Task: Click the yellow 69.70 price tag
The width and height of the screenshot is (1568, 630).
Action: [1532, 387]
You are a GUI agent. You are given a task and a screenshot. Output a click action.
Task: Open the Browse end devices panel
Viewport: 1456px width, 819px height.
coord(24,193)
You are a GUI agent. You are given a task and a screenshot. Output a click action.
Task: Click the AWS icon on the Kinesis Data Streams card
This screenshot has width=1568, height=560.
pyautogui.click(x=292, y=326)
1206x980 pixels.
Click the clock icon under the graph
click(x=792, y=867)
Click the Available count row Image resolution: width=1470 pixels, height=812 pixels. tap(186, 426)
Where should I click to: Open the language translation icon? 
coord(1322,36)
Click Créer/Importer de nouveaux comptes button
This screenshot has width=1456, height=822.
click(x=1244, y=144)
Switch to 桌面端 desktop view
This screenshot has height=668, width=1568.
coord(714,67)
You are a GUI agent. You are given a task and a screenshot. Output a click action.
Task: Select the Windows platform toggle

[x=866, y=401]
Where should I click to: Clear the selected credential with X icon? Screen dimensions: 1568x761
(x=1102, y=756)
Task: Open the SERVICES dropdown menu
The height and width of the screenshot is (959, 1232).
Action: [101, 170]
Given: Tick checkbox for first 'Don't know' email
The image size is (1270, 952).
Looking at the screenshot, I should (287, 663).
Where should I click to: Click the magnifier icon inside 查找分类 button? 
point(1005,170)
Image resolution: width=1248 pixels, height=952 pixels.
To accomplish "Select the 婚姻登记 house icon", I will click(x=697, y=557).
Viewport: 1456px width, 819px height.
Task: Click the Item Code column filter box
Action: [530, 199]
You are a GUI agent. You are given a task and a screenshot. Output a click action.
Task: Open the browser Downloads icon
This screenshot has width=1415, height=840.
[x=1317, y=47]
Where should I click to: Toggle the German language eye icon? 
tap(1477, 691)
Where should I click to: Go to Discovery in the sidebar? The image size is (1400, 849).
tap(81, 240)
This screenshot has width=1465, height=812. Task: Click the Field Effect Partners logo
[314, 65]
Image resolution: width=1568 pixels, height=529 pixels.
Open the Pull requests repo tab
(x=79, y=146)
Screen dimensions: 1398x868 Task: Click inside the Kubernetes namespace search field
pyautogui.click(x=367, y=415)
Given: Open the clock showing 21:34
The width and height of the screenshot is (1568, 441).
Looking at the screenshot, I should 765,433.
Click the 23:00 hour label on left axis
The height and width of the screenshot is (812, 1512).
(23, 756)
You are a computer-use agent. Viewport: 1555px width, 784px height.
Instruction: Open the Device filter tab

AIM OF THE TASK:
Print the records once more, exactly as written.

OUTPUT BELOW:
Task: Click the yellow 69.70 price tag
The width and height of the screenshot is (1568, 630).
Action: [1532, 387]
You are a GUI agent. You are given a task and a screenshot. Output a click action.
Task: Open the Browse end devices panel
Viewport: 1456px width, 819px height.
coord(24,193)
You are a GUI agent. You are given a task and a screenshot. Output a click action.
Task: Click the AWS icon on the Kinesis Data Streams card
This screenshot has width=1568, height=560.
pyautogui.click(x=292, y=326)
1206x980 pixels.
Click the clock icon under the graph
click(x=792, y=867)
Click the Available count row Image resolution: width=1470 pixels, height=812 pixels. tap(186, 426)
Where should I click to: Open the language translation icon? 
coord(1322,36)
Click Créer/Importer de nouveaux comptes button
This screenshot has width=1456, height=822.
click(x=1244, y=144)
Switch to 桌面端 desktop view
This screenshot has height=668, width=1568.
coord(714,67)
You are a GUI agent. You are given a task and a screenshot. Output a click action.
Task: Select the Windows platform toggle

[x=866, y=401]
Where should I click to: Clear the selected credential with X icon? Screen dimensions: 1568x761
(x=1102, y=756)
Task: Open the SERVICES dropdown menu
The height and width of the screenshot is (959, 1232).
Action: [101, 170]
Given: Tick checkbox for first 'Don't know' email
The image size is (1270, 952).
Looking at the screenshot, I should (287, 663).
Where should I click to: Click the magnifier icon inside 查找分类 button? 
point(1005,170)
Image resolution: width=1248 pixels, height=952 pixels.
To accomplish "Select the 婚姻登记 house icon", I will click(x=697, y=557).
Viewport: 1456px width, 819px height.
Task: Click the Item Code column filter box
Action: [530, 199]
You are a GUI agent. You are given a task and a screenshot. Output a click action.
Task: Open the browser Downloads icon
This screenshot has width=1415, height=840.
[x=1317, y=47]
Where should I click to: Toggle the German language eye icon? 
tap(1477, 691)
Where should I click to: Go to Discovery in the sidebar? The image size is (1400, 849).
tap(81, 240)
This screenshot has width=1465, height=812. Task: Click the Field Effect Partners logo
[314, 65]
Image resolution: width=1568 pixels, height=529 pixels.
Open the Pull requests repo tab
(x=79, y=146)
Screen dimensions: 1398x868 Task: Click inside the Kubernetes namespace search field
pyautogui.click(x=367, y=415)
Given: Open the clock showing 21:34
The width and height of the screenshot is (1568, 441).
Looking at the screenshot, I should 765,433.
Click the 23:00 hour label on left axis
The height and width of the screenshot is (812, 1512).
(23, 756)
You are a computer-use agent. Viewport: 1555px width, 784px height.
Instruction: Open the Device filter tab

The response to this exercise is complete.